▶ What is required
Arrange every line of the rows below as a Markdown table with two columns, Line and Content, numbering the lines in order. Omit blank lines.

───

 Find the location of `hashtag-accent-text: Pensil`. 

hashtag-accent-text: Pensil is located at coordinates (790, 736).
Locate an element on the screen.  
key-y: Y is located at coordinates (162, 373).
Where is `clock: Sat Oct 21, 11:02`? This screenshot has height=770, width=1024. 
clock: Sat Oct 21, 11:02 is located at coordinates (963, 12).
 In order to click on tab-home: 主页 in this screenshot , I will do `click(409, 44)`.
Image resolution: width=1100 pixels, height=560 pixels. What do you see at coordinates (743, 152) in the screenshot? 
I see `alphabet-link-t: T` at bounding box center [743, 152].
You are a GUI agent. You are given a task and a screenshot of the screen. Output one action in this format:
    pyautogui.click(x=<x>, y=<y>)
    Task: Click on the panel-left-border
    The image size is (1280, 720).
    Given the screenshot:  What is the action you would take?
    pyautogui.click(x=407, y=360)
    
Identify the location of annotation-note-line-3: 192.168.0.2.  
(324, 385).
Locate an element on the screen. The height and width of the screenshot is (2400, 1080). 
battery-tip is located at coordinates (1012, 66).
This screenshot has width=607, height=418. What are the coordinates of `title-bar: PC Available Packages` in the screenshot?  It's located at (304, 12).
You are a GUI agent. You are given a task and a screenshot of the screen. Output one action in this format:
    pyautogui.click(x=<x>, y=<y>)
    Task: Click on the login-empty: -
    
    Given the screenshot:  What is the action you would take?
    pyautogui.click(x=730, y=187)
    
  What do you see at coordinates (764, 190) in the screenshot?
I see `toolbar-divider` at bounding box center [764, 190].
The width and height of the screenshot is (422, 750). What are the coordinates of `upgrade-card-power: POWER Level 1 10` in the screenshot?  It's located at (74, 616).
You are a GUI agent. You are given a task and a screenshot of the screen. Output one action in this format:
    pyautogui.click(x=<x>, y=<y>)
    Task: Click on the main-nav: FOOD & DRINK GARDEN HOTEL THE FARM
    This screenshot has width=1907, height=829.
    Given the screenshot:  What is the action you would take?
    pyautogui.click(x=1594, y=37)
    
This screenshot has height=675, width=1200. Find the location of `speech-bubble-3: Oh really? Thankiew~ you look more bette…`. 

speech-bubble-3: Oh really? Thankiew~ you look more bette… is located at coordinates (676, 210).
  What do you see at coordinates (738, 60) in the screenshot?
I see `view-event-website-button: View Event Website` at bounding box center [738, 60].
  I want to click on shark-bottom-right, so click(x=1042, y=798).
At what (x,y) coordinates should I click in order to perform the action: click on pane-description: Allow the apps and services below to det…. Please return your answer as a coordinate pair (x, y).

───

▶ Solution to this exercise
| Line | Content |
|---|---|
| 1 |  Find the location of `hashtag-accent-text: Pensil`.  |
| 2 | hashtag-accent-text: Pensil is located at coordinates (790, 736). |
| 3 | Locate an element on the screen.   |
| 4 | key-y: Y is located at coordinates (162, 373). |
| 5 | Where is `clock: Sat Oct 21, 11:02`? This screenshot has height=770, width=1024.  |
| 6 | clock: Sat Oct 21, 11:02 is located at coordinates (963, 12). |
| 7 |  In order to click on tab-home: 主页 in this screenshot , I will do `click(409, 44)`. |
| 8 | Image resolution: width=1100 pixels, height=560 pixels. What do you see at coordinates (743, 152) in the screenshot?  |
| 9 | I see `alphabet-link-t: T` at bounding box center [743, 152]. |
| 10 | You are a GUI agent. You are given a task and a screenshot of the screen. Output one action in this format: |
| 11 |     pyautogui.click(x=<x>, y=<y>) |
| 12 |     Task: Click on the panel-left-border |
| 13 |     The image size is (1280, 720). |
| 14 |     Given the screenshot:  What is the action you would take? |
| 15 |     pyautogui.click(x=407, y=360) |
| 16 | Identify the location of annotation-note-line-3: 192.168.0.2.   |
| 17 | (324, 385). |
| 18 | Locate an element on the screen. The height and width of the screenshot is (2400, 1080).  |
| 19 | battery-tip is located at coordinates (1012, 66). |
| 20 | This screenshot has width=607, height=418. What are the coordinates of `title-bar: PC Available Packages` in the screenshot?  It's located at (304, 12). |
| 21 | You are a GUI agent. You are given a task and a screenshot of the screen. Output one action in this format: |
| 22 |     pyautogui.click(x=<x>, y=<y>) |
| 23 |     Task: Click on the login-empty: - |
| 24 |     Given the screenshot:  What is the action you would take? |
| 25 |     pyautogui.click(x=730, y=187) |
| 26 |   What do you see at coordinates (764, 190) in the screenshot? |
| 27 | I see `toolbar-divider` at bounding box center [764, 190]. |
| 28 | The width and height of the screenshot is (422, 750). What are the coordinates of `upgrade-card-power: POWER Level 1 10` in the screenshot?  It's located at (74, 616). |
| 29 | You are a GUI agent. You are given a task and a screenshot of the screen. Output one action in this format: |
| 30 |     pyautogui.click(x=<x>, y=<y>) |
| 31 |     Task: Click on the main-nav: FOOD & DRINK GARDEN HOTEL THE FARM |
| 32 |     This screenshot has width=1907, height=829. |
| 33 |     Given the screenshot:  What is the action you would take? |
| 34 |     pyautogui.click(x=1594, y=37) |
| 35 | This screenshot has height=675, width=1200. Find the location of `speech-bubble-3: Oh really? Thankiew~ you look more bette…`.  |
| 36 | speech-bubble-3: Oh really? Thankiew~ you look more bette… is located at coordinates (676, 210). |
| 37 |   What do you see at coordinates (738, 60) in the screenshot? |
| 38 | I see `view-event-website-button: View Event Website` at bounding box center [738, 60]. |
| 39 |   I want to click on shark-bottom-right, so click(x=1042, y=798). |
| 40 | At what (x,y) coordinates should I click in order to perform the action: click on pane-description: Allow the apps and services below to det…. Please return your answer as a coordinate pair (x, y). |